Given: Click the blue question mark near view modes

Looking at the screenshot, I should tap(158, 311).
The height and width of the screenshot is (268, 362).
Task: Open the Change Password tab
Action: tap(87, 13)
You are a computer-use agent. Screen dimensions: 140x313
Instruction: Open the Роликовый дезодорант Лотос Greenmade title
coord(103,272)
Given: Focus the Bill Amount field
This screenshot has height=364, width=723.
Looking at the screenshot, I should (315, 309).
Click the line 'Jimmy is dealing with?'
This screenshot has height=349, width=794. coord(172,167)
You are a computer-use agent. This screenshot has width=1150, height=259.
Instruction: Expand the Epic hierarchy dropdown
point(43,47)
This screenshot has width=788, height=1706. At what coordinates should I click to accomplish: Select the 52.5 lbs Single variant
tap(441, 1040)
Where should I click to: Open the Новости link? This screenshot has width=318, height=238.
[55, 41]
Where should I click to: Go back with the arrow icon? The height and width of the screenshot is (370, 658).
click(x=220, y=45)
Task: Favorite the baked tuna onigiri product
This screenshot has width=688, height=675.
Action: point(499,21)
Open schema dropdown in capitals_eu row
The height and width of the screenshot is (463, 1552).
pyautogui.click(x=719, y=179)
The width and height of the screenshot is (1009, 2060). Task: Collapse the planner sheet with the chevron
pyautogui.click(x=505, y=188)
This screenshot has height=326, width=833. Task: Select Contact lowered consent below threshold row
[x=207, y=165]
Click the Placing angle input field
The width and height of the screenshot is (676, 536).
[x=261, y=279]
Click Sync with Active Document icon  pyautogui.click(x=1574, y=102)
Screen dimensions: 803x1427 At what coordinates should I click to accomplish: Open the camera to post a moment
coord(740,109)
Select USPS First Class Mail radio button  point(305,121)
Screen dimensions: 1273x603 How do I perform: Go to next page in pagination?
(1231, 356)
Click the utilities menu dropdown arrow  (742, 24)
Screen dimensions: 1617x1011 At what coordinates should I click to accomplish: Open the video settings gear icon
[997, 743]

○ ○ ○ ○

*Task requirements*. The full set of entries should appear again, unchanged, line by line.

*Task answer*.
Given: Click the blue question mark near view modes

Looking at the screenshot, I should tap(158, 311).
The height and width of the screenshot is (268, 362).
Task: Open the Change Password tab
Action: tap(87, 13)
You are a computer-use agent. Screen dimensions: 140x313
Instruction: Open the Роликовый дезодорант Лотос Greenmade title
coord(103,272)
Given: Focus the Bill Amount field
This screenshot has height=364, width=723.
Looking at the screenshot, I should (315, 309).
Click the line 'Jimmy is dealing with?'
This screenshot has height=349, width=794. coord(172,167)
You are a computer-use agent. This screenshot has width=1150, height=259.
Instruction: Expand the Epic hierarchy dropdown
point(43,47)
This screenshot has width=788, height=1706. At what coordinates should I click to accomplish: Select the 52.5 lbs Single variant
tap(441, 1040)
Where should I click to: Open the Новости link? This screenshot has width=318, height=238.
[55, 41]
Where should I click to: Go back with the arrow icon? The height and width of the screenshot is (370, 658).
click(x=220, y=45)
Task: Favorite the baked tuna onigiri product
This screenshot has width=688, height=675.
Action: point(499,21)
Open schema dropdown in capitals_eu row
The height and width of the screenshot is (463, 1552).
pyautogui.click(x=719, y=179)
The width and height of the screenshot is (1009, 2060). Task: Collapse the planner sheet with the chevron
pyautogui.click(x=505, y=188)
This screenshot has height=326, width=833. Task: Select Contact lowered consent below threshold row
[x=207, y=165]
Click the Placing angle input field
The width and height of the screenshot is (676, 536).
[x=261, y=279]
Click Sync with Active Document icon  pyautogui.click(x=1574, y=102)
Screen dimensions: 803x1427 At what coordinates should I click to accomplish: Open the camera to post a moment
coord(740,109)
Select USPS First Class Mail radio button  point(305,121)
Screen dimensions: 1273x603 How do I perform: Go to next page in pagination?
(1231, 356)
Click the utilities menu dropdown arrow  (742, 24)
Screen dimensions: 1617x1011 At what coordinates should I click to accomplish: Open the video settings gear icon
[997, 743]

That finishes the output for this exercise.